Nem tudo é tragédia. Nem todo negócio será expulso de Simples Nacional e lucro presumido da mesma forma. O impacto é bem diferente para quem atua majoritariamente no B2C, vendendo para consumidor final. Salão de beleza, padaria, restaurante de bairro, oficina mecânica local, pequenos comércios que vendem diretamente para pessoas físicas e quase não lidam com empresas que tomam crédito de IVA tendem a continuar encontrando valor no Simples. Nesses casos:

  • O cliente final não aproveita crédito de IBS e CBS.

  • A burocracia menor do Simples Nacional continua sendo um diferencial real.

  • A sensibilidade do cliente é ao preço final, não ao crédito tributário.

Nesses segmentos, Simples Nacional e lucro presumido ainda podem se manter competitivos, especialmente para empresas menores e focadas em atendimento local. Mesmo assim, a análise terá de ser mais fina do que hoje: peso da carga sobre consumo, composição de custos, margem de lucro e perfil da clientela precisarão entrar na conta.

Por que o lucro real passa a ser o “novo normal” para milhares de empresas

Quando o IVA se torna igual para todos e Simples Nacional e lucro presumido deixam de concentrar vantagens sobre o consumo, a pergunta-chave muda. Em vez de “qual regime paga menos por definição?”, a dúvida passa a ser:

Qual regime me permite recuperar mais créditos e pagar imposto sobre a base mais justa possível?
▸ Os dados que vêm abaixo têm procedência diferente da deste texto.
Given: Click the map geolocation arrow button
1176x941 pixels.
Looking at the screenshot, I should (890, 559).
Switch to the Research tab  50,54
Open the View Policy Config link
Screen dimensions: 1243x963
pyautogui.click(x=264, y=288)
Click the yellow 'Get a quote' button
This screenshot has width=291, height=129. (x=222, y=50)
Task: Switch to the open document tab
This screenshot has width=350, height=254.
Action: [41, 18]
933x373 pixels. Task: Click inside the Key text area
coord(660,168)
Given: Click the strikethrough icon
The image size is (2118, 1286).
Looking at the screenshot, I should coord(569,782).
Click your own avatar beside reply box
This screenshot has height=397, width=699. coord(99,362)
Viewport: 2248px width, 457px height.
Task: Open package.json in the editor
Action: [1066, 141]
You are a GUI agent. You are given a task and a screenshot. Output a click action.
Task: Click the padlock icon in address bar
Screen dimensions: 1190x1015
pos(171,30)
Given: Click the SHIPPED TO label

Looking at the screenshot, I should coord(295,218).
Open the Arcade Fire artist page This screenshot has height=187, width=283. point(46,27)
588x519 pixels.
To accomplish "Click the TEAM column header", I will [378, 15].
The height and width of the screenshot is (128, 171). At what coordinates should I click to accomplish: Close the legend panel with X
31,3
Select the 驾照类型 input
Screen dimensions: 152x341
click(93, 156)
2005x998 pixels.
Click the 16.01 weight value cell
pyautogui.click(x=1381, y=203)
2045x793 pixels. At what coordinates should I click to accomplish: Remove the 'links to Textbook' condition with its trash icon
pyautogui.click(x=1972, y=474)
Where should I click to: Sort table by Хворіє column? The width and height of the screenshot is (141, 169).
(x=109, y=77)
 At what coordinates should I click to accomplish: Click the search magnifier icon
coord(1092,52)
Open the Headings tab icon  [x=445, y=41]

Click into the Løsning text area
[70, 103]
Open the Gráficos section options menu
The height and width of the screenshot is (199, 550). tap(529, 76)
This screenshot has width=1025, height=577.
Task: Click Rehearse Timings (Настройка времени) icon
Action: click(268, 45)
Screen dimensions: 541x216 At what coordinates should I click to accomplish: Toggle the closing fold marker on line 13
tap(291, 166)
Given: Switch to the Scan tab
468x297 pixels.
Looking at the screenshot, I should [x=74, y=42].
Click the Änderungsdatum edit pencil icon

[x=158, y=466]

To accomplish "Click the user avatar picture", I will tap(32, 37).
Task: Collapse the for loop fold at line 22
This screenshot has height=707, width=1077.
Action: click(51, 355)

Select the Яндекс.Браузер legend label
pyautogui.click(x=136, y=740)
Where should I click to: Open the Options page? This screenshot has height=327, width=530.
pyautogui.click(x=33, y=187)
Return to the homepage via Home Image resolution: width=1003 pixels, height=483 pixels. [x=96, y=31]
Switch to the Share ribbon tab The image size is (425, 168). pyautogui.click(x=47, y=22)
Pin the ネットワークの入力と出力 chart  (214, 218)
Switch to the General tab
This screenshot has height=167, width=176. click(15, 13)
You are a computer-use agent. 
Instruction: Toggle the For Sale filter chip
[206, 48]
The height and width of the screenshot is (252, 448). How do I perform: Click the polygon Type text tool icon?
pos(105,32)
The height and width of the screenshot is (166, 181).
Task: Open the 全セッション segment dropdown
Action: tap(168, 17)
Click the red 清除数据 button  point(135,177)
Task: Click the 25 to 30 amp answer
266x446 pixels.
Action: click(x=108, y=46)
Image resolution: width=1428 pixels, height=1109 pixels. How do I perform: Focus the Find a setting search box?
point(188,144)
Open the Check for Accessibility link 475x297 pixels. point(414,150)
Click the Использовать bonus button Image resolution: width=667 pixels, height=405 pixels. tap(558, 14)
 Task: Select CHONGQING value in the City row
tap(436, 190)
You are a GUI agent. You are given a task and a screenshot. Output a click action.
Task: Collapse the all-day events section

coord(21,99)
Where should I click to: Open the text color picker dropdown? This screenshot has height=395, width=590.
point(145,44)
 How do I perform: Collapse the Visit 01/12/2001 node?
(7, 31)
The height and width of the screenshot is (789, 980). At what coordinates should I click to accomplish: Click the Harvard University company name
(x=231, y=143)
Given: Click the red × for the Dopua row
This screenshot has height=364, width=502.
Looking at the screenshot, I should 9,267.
Nesse novo ambiente, o lucro real deixa de ser um “bicho-papão de grande empresa” e começa a aparecer como ponto de equilíbrio para muitos negócios. Motivos: No lucro real, a empresa tributa o lucro efetivo, o que é vantajoso para quem trabalha com margens mais apertadas.
Todos os créditos possíveis de IBS e CBS podem ser aproveitados, o que reduz a carga do IVA ao longo da cadeia.
Se o empresário já for obrigado a destacar IBS e CBS na nota para não perder competitividade, a barreira psicológica contra o lucro real diminui.

Na prática, muitas empresas vão acabar migrando para o lucro real não porque ele ficou barato, mas porque os outros regimes ficaram caros e perderam o diferencial. A escadinha “Simples → lucro presumido → lucro real” se desfaz, e o planejamento passa a ser: “qual combinação de regime e estrutura contábil me dá mais crédito, mais competitividade e menos imposto no fim do ano?”.

Como se preparar para a transição e não ser pego de surpresa

A reforma tributária terá fase de transição e só estará plena por volta de 2033, mas os primeiros efeitos do IVA aparecem já nos próximos anos, ainda com alíquotas simbólicas. Isso é pouco em valor absoluto, mas enorme em termos de sinal.

Para quem hoje está no Simples Nacional e lucro presumido, especialmente em serviços e B2B, o recado é claro:

  • Não dá mais para tratar regime tributário como detalhe burocrático.

  • Será preciso simular cenários com e sem migração para o lucro real, considerando créditos de IBS e CBS, margens de lucro e perfil dos clientes.

  • Organizar contabilidade, classificar despesas e entender o que é dedutível deixa de ser luxo e passa a ser condição de sobrevivência.

A reforma não pune apenas quem fatura muito. Ela penaliza, sobretudo, quem opera com margens pequenas e pouca gordura para errar. Pequenas e médias empresas que não se planejarem correm o risco de descobrir o impacto da reforma na prática, já com o caixa apertado.

E você, já começou a simular como a reforma tributária vai afetar sua empresa? Acha que vai continuar em Simples Nacional e lucro presumido ou considera migrar para o lucro real para se manter competitivo?